**PROMPT**
Show each line of the entries below in which the word "number" appears.

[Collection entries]

━━━━━━━━━━

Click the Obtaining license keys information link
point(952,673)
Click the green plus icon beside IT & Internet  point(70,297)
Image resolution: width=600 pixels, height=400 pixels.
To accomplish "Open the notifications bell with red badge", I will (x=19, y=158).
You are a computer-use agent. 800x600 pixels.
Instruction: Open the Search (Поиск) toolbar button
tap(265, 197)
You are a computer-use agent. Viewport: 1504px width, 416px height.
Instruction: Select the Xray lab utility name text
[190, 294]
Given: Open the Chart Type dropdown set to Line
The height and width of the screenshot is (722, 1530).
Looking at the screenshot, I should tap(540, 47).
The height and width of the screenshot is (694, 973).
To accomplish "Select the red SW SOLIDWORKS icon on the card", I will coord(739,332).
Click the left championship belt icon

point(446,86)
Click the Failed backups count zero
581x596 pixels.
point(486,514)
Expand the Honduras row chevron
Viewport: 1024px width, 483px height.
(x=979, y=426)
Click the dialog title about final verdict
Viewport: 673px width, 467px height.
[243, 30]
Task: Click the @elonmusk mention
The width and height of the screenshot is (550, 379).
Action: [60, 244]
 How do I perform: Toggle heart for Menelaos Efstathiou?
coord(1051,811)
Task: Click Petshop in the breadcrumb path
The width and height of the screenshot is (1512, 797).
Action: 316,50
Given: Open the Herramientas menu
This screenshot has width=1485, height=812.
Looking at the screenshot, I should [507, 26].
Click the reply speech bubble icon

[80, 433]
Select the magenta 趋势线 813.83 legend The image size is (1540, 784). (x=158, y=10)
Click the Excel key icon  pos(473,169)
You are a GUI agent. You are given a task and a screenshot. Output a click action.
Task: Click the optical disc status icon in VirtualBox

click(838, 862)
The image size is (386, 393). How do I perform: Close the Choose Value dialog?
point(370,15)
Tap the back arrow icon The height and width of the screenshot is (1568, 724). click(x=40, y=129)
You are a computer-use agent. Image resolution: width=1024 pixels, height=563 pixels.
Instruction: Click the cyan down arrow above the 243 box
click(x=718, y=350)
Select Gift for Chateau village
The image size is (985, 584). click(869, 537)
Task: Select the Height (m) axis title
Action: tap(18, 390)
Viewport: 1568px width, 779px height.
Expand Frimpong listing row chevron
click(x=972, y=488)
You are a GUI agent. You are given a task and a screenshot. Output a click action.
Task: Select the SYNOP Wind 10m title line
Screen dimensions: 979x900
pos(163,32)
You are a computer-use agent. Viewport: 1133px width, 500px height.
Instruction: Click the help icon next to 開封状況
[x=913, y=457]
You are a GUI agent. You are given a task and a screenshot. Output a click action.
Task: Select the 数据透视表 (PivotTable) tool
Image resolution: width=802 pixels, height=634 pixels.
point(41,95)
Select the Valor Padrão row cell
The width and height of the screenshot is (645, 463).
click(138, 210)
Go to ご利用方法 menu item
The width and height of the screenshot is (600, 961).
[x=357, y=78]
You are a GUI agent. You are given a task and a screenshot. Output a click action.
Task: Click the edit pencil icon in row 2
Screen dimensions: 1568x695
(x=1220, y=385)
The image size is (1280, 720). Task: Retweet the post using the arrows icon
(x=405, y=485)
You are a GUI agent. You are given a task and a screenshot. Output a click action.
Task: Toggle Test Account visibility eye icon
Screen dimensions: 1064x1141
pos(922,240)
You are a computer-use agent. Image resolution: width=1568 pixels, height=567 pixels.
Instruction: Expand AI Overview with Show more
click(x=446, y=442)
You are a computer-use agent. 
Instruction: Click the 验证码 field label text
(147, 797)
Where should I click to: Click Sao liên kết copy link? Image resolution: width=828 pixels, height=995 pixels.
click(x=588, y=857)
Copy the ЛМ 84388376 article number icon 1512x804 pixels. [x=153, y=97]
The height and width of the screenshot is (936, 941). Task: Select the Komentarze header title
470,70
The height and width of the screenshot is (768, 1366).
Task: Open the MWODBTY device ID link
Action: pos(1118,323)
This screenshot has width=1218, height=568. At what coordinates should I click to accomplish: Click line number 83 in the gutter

━━━━━━━━━━

**ANSWER SPACE**
Copy the ЛМ 84388376 article number icon 1512x804 pixels. [x=153, y=97]
This screenshot has width=1218, height=568. At what coordinates should I click to accomplish: Click line number 83 in the gutter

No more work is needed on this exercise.